We analyzed differences in host regulation of tumor necrosis factor-alpha (TNF-alpha) production and pathophysiological responses in conscious rats after infection with two strains of pathogenic Candida albicans spp. (CA-1 and CA-2) compared with Escherichia coli serotype 055:B5 (EC). The hypothesis was tested that, in contrast to EC, hypotension, organ injury, and mortality after candidemia are not obligatorily dependent on TNF-alpha or TNF-alpha-induced cyclooxygenase pathway metabolites.
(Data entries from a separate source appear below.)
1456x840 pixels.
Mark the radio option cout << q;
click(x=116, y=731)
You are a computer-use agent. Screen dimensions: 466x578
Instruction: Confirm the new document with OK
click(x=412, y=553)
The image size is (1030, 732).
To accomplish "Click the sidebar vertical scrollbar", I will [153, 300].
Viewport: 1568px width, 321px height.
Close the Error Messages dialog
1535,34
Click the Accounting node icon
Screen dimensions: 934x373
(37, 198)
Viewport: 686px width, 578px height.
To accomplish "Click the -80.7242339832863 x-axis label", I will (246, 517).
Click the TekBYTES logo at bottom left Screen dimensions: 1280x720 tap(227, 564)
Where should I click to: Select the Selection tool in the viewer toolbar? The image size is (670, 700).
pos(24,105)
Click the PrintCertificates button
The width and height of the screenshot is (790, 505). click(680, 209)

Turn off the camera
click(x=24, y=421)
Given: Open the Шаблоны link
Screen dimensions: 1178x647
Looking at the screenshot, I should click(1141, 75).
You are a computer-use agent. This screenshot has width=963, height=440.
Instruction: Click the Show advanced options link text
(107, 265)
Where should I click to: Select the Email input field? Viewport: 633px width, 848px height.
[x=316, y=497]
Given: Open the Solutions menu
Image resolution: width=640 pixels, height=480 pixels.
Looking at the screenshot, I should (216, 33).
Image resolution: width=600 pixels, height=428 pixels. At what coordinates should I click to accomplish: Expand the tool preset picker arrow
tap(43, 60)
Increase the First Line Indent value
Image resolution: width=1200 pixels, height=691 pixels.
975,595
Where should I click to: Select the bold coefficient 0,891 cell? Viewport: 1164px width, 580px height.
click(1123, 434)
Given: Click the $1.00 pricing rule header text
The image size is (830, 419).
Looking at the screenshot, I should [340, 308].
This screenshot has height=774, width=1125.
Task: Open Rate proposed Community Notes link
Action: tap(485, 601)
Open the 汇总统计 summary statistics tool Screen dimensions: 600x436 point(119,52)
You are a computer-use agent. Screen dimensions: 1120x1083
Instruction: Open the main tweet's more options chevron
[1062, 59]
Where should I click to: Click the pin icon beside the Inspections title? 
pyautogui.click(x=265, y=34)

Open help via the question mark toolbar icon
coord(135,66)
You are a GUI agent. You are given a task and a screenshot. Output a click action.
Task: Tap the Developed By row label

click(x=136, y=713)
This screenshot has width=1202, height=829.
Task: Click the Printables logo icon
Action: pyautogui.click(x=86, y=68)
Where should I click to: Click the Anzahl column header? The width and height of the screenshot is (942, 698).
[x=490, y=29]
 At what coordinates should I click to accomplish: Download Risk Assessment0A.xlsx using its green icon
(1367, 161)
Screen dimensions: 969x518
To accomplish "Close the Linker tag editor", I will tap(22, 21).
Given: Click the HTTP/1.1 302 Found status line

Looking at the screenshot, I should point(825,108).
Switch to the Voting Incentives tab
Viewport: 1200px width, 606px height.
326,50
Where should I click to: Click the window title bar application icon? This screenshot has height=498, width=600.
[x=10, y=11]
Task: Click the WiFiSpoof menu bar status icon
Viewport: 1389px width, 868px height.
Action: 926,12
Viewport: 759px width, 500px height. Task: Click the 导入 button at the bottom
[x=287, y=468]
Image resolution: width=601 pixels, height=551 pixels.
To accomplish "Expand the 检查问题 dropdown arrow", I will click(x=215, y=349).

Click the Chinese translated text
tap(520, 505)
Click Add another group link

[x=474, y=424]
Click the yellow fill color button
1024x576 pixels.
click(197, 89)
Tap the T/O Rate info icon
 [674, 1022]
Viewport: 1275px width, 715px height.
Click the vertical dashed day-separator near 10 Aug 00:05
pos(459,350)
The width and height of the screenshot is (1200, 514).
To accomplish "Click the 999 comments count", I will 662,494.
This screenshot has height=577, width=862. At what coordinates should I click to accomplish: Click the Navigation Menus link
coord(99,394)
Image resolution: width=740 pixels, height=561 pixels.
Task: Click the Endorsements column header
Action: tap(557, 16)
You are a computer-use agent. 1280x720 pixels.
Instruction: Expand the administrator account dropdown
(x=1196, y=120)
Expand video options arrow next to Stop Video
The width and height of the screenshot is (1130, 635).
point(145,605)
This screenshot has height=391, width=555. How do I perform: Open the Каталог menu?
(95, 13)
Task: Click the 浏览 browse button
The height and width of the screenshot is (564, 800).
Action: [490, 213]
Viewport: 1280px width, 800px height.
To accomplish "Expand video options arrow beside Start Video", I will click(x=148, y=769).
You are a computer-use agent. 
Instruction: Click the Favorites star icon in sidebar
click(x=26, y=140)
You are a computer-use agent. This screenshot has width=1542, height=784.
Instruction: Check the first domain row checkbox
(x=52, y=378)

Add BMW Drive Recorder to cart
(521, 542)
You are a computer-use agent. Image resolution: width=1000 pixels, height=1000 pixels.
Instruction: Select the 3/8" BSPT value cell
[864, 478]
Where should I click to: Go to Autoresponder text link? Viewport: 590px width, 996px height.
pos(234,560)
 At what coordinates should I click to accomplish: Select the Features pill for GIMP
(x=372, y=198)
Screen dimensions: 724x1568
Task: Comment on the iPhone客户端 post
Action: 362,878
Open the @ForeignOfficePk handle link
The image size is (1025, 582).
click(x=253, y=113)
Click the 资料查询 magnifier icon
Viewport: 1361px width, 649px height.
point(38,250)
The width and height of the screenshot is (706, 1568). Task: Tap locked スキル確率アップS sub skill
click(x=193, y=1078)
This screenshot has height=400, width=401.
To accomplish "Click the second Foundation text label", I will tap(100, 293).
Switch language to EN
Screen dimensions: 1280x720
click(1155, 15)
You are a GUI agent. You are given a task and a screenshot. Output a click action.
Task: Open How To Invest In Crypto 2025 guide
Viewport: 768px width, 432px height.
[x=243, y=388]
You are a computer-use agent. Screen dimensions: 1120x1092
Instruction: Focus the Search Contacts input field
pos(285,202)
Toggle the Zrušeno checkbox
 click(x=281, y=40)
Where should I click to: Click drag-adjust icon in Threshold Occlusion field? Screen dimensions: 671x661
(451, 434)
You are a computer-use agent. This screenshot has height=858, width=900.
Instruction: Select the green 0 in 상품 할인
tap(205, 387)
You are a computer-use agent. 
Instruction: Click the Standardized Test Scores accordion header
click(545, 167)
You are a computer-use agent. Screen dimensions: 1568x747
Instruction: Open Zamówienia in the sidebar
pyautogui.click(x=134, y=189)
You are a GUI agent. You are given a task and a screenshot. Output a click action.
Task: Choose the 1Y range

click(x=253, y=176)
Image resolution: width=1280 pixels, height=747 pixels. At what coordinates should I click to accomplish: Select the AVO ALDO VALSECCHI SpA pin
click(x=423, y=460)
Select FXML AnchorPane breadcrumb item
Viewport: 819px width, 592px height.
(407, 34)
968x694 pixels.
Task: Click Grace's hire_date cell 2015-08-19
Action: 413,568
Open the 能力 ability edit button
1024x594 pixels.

Dose, viability, and strain-specific dependencies were established after intravenous 10(6) or 10(9) viable CA, as well as heat-killed (HK) or Formalin-inactivated (FI) CA blastospores, compared with live EC at the 24-h LD25 [10(9) colony-forming units (CFU)] and LD100 (10(10) CFU). Shock without endotoxemia developed 4-8 h after 10(9) live CA-1 or CA-2 (LD100 at 24 h) with disseminated yeast-mycelial transformation and increased microvascular permeability in multiple organs but not after HK or FI CA-1. Peak serum TNF-alpha after an LD100 of CA-1 or CA-2 was < 3% of LD25 EC values and was < 1% of peak values during lethal bacteremia. Similar pathogen-specific differences were found in liver- and lung-associated TNF. Production of functionally inactive TNF-alpha during candidemia was excluded by enzyme-linked immunosorbent assay and sodium dodecyl sulfate-polyacrylamide gel electrophoresis with Western blotting. Passive immunization against TNF-alpha 2 h before microbial challenge was not protective against CA but prevented otherwise lethal EC sepsis. Cyclooxygenase inhibition also failed to attenuate candidemic shock. We conclude that the magnitude and kinetics of TNF-alpha production and TNF-alpha-dependent immunophysiological responses are differentially regulated after lethal fungal vs. gram-negative bacterial infection. Thus TNF-alpha is not a pivotal mediator of the acute Candida septic shock syndrome with disseminated candidiasis.